(DOCUMENT SEGMENT):
::::::::
By allowing ads to appear on this site, you support the local businesses who, in turn, support great journalism.
New laws tackle truancy, marijuana, online impersonation
Placeholder Image
As of Jan. 1 more than 700 new laws will take effect in California, changing penalties for marijuana possession, extending benefits for foster children, and banning trans-fat oil from bakeries, among hundreds of other changes.

The following new laws took effect on Saturday:

• Possession of up to one ounce of marijuana has been downgraded from a misdemeanor to an infraction, similar to a traffic ticket. The fine remains at $100, but violators will no longer be arrested, sent to court, and face the potential of a criminal record.

• Medical marijuana dispensaries will not be allowed within 600 feet of public or private schools. Cities and counties have the option to further restrict where dispensaries can be located, but all dispensaries now face a 600 foot minimum separation from schools.

• University of California faculty and workers who report illegal or improper actions will now be offered the same legal protections - including the right to seek damages in court on retaliation complaints - as other state employees.

• Charter schools will be required to adhere to the state's student speech and employee protection laws.

• Parents can be charged with misdemeanors, should kindergarten through eighth grade children miss too much school. The penalty is up to a year in jail and $2,000 fine, should prosecutors prove the parents failed to reasonably supervise and encourage their child to attend school.

• Foster children will be eligible for state services until age 21; previously, benefits stopped at age 18.

• "Social hosts" of age 21 or older who host underage drinkers will be subject to legal liability for property damage, injury, or death resulting from knowingly serving alcohol to underage guests. Supplying alcohol to a minor was already a crime under state law, but civil suits were not allowed until now. The new law is said to hold parents responsible for giving teens alcohol, and to discourage such activity.

• Intoxicated teens who call 911 to ask for help for themselves or another teen who has been drinking will be granted protection from criminal charges for buying alcohol or carrying it in public. Teens will still face legal action in incidences where the law states alcohol makes an activity dangerous, such as driving.
::::::::
(TO DO):
- A) Please return the part of the article on new California laws that opens with the words containing "New laws tackle" and closes with "a criminal record.".
- B) In the article on new California laws, list the changes the sentence beginning "As of Jan. 1" names as examples.

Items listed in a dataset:
::::::::
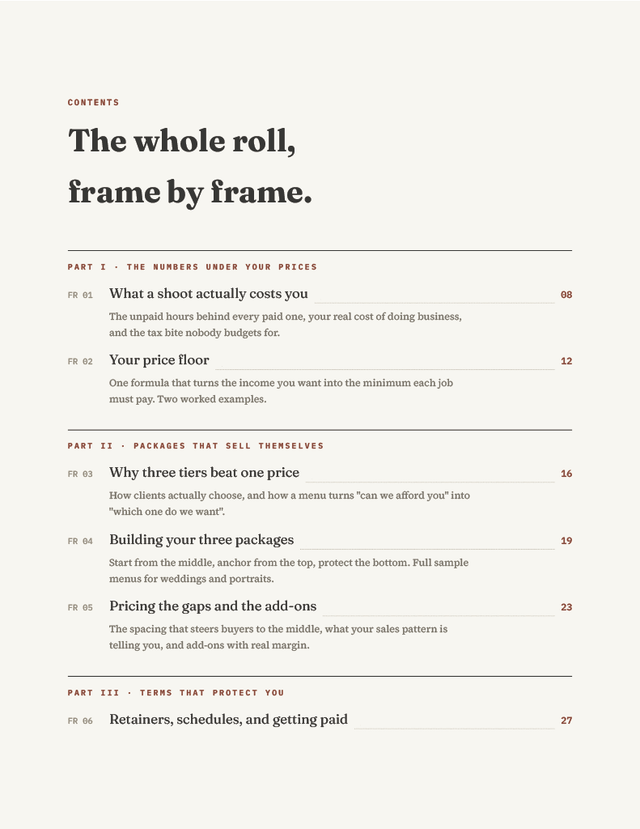Viewport: 640px width, 829px height.
Task: Select the 'Part I · The Numbers Under Your Prices' heading
Action: click(x=192, y=267)
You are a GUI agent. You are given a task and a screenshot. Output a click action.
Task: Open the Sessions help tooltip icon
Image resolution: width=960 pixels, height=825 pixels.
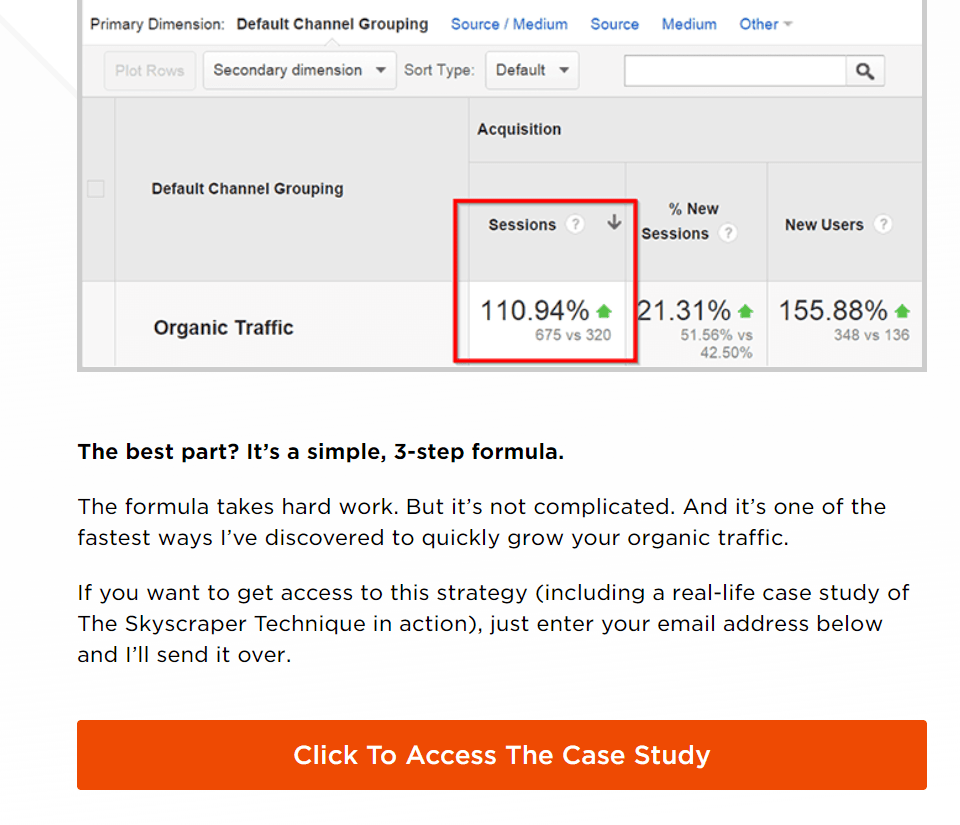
::::::::
(SOLUTIONS PER TASK):
- A)
New laws tackle truancy, marijuana, online impersonation
Placeholder Image
As of Jan. 1 more than 700 new laws will take effect in California, changing penalties for marijuana possession, extending benefits for foster children, and banning trans-fat oil from bakeries, among hundreds of other changes.

The following new laws took effect on Saturday:

• Possession of up to one ounce of marijuana has been downgraded from a misdemeanor to an infraction, similar to a traffic ticket. The fine remains at $100, but violators will no longer be arrested, sent to court, and face the potential of a criminal record.

- B)
- Changing penalties for marijuana possession
- Extending benefits for foster children
- Banning trans-fat oil from bakeries